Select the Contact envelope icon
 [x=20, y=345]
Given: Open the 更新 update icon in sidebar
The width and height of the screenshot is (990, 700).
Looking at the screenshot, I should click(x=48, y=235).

____________

• **REQUIREMENTS**
Give only the number of lines in the data above that contain the string "icon", with case counting.

• **WRITTEN ANSWER**
2